Превращать жизнь в повествование — привычка, выработанная в детстве, когда она соперничала за внимание родителей с четырьмя талантливыми и артистичными сестрами в семейном салоне в Сент-Луисе. От своих сестер — и многих других писательниц — Микки отличало то, что ее эксгибиционизм сдерживался умением наблюдать. Она знала, когда нужно перестать говорить, прикусить язык и начать делать мысленные заметки. Если материал был хорош, как это часто бывало с Синмэй, любое замечание, от которого она воздерживалась в тот момент, можно было развить на письменной странице.
В печати она могла сказать то, о чем действительно думала в тот момент, — гораздо эффективнее и для гораздо большей аудитории.
Микки не приносила извинений. В подростковом возрасте она, возможно, мучилась, когда писала о том, что ее желание развлекать окружающих в итоге приводит к изоляции; но с тех пор она приняла это как подлинный талант, который принес ей прибыльную карьеру. «Я использую людей», — напишет она позже:
Я использую себя, а это значит, что я использую все, что находится в моем мозгу, — опыт, впечатления, воспоминания, прочитанные произведения других писателей — все, включая людей, которые окружают меня и влияют на мое сознание. Иногда меня спрашивают: «Как вы думаете, это мило с вашей стороны?», и я честно отвечаю: «Не знаю». В моем сознании нет вопроса о том, быть милым или не быть милым. Я не могу помочь этому так же, как не могу помочь дыханию».
Если у вас были какие-то отношения с Микки — или с любым писателем, если на то пошло, — вы, естественно, рисковали, что о вас напишут. «Людям, которые не против, следует держаться подальше от писателей. Думаю, в целом они так и делают».
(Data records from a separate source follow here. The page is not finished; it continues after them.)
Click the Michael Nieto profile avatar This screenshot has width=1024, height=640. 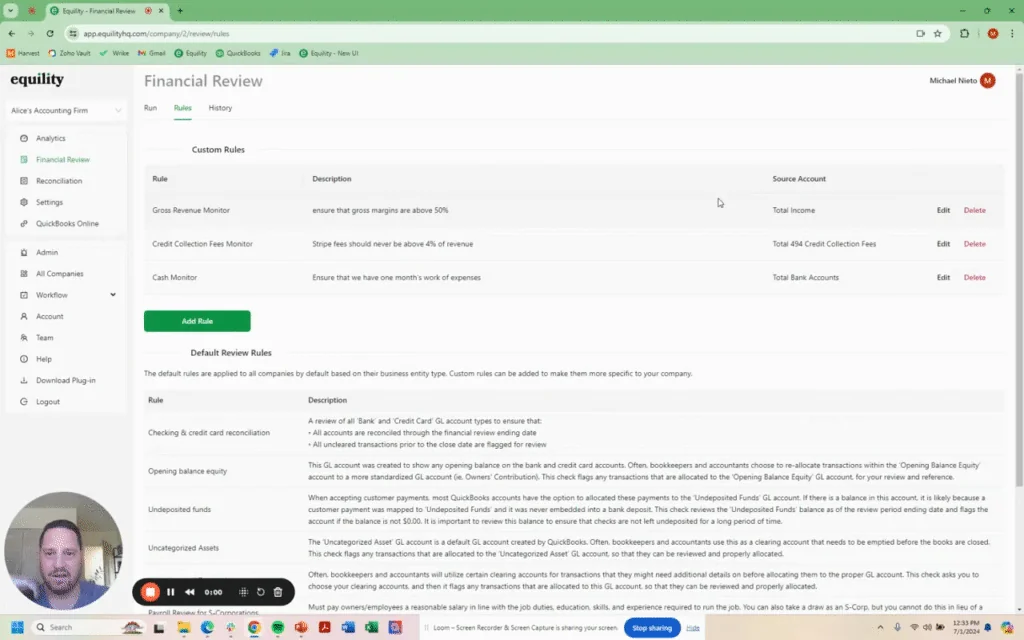pyautogui.click(x=988, y=78)
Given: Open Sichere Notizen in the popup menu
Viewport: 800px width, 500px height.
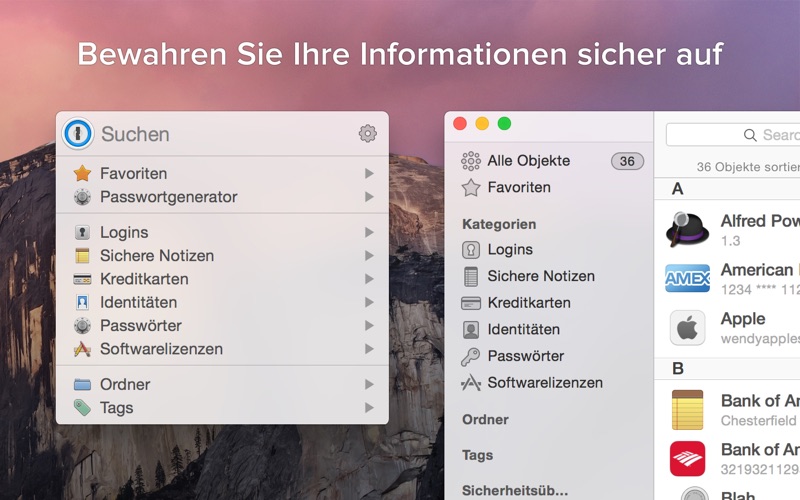Looking at the screenshot, I should (x=156, y=256).
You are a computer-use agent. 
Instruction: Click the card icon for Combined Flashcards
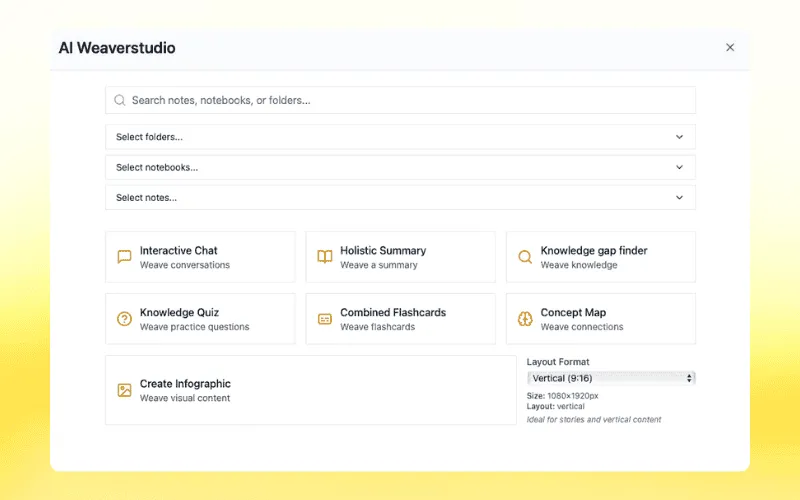pos(325,319)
Синмай, в свою очередь, имел право быть колючим. Когда Микки превратила его в карикатуру, он почувствовал, что она отрицает любовь, которая все еще была очень жива. Однако к лету 1936 года их отношения стали каменистыми. Не довольствуясь тем, что она снова и снова становится наложницей китайского поэта, Микки начала встречаться с другими мужчинами. Шанхай предлагал множество экзотических образцов для пробы.
В бальном зале Cathay ее видели под руку с принцем Спада Потенциани, строгим красивым государственным деятелем, который возражал против вторжения его страны в Абиссинию и, казалось, ненавидел фашистский поворот, который приняла его Италия.